Negotiating Your Salary or a New Role? Ask ‘What Would Machiavelli Do?’

People aiming for higher pay or a promotion may find winning career advice in a 500-year-old treatise that is often assigned reading for college freshmen.

That’s the argument of a new book by

Stacey Vanek Smith,

whose “Machiavelli for Women: Defend Your Worth, Grow Your Ambition, and Win the Workplace” instructs readers on how to gain and hold power in a newly conquered land, or in this case, the modern office. Seeking new ideas for closing racial and gender pay gaps at work, Ms. Smith revisited “The Prince” and says she found Niccolò Machiavelli’s advice—to observe what works and then do it—was freeing.

The Italian diplomat who navigated the political hierarchy of 16th century Florence has surprisingly relevant insight for professional women—and men, too. “He took emotion and morality out of the situation and examined it like a chessboard,” she said.

Not all of Machiavelli’s moves apply. (Ms. Smith doesn’t recommend, as Machiavelli did, you kill the family of a vanquished foe to avoid retaliation plots.) But many other strategies described in “The Prince” can be useful to anyone open to facing persistent challenges with compromises and imperfect solutions, she says.

In a recent interview, Ms. Smith explained ways current workers can use Machiavelli’s lessons to their advantage. Edited excerpts:

WSJ: What’s an example of a time you would have applied Machiavelli’s advice to your career?

Ms.

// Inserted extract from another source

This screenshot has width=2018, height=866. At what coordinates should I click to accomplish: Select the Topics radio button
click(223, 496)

Smith: I found out that a male colleague who had fewer years of experience and was producing about the same amount that I was was making significantly more money—like $20,000 a year more—than I was. I went into my boss’s office with no plan and started crying. It was the worst possible approach.

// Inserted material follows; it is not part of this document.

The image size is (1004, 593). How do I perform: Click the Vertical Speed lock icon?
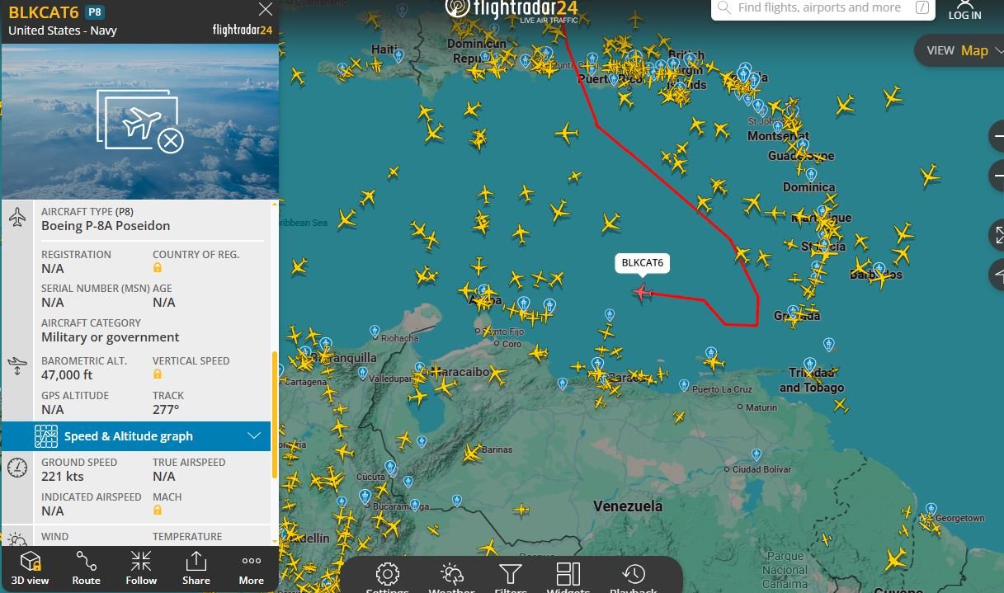(x=158, y=374)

I had every reason to cry. But if I had been more Machiavellian, I would have thought, “How can I use this information?” I would’ve gone in with a plan and said, “Listen, I know how much my colleague’s being paid. Obviously my pay needs to match that, given my years of experience.” I would’ve seen it more as an opportunity than just a gut punch.

People tend to associate Machiavelli with ruthlessness. You reject that dimension of his philosophy.

Machiavelli is definitely associated with evil, but as I was reading “The Prince,” the thing that struck me was that it wasn’t malicious. Ruthless, maybe. He just analyzed everything. “This is not a great reality. But if you’re in it, what do you do?”

Are there wrong ways to apply these principles?

Yes. The trickiest thing about writing the book was that some of the advice feels very outdated. One piece of advice [in the book] is to smile in a job interview if you’re a woman, people will respond to you better. That of course doesn’t mean you have to smile, it’s a recommendation.

But there comes a point when your identity is starting to get a little compromised and I would tell people you just have to see what feels OK for you. One of the people I talked to for the book, Dr. Tina Opie, found—and it rang very true for me—that when you act in a way that’s not authentic, you do take a hit. It does damage to you personally and emotionally.

How assertive should you be when you’re still a job candidate?

The way in which you are assertive is the key. Think about what your power is versus the company’s power. Are there millions of people lined up to take your job? Do you have very rarefied skills? It always comes down to getting as much data as possible. When you present data like that, it’s seen as less assertive and more like, “I’ve done my homework.”

There’s a lot of research that shows that if you introduce new elements into a negotiation instead of having it be a face-off about one thing, it’s much more likely to be successful. “I want $75,000, but I want this title. I’d really love to work on this project. I’d really love the month of August off. I’d really love to work from home on Fridays.” It pulls negotiation out of the emotional zone and into a much more analytical, conversational, more Machiavellian place.

The book focuses on women, but can men use this advice?

The workplace is not easy for anyone. Even if you are the most privileged person, it’s still competitive. A lot of men I have talked to have enormous amounts of anxiety around negotiating. It’s applicable to anybody who struggles with asking for more for themselves.

What’s the most important message from the book for job seekers right now?

In the 15 years that I have been covering the economy, I don’t think I’ve ever seen a period where workers had this much power. Companies are very eager to keep workers or hire them away. This could be a really important moment for people to ask for situations that will make them happy, in addition to money and title.

One of the things that’s kept so many women on the sidelines is not being able to balance child care and work. Now that the stigma around remote work is so much less, it’s a perfect moment for people to ask for whatever will make the job they want possible.

What job would Machiavelli have today?

He was essentially the secretary of state for Florence, but corporations have more power now than the government, I think. He would be a head of strategy for Google, because of all the personal information. He’d work with big data. You know—walk softly, carry big data.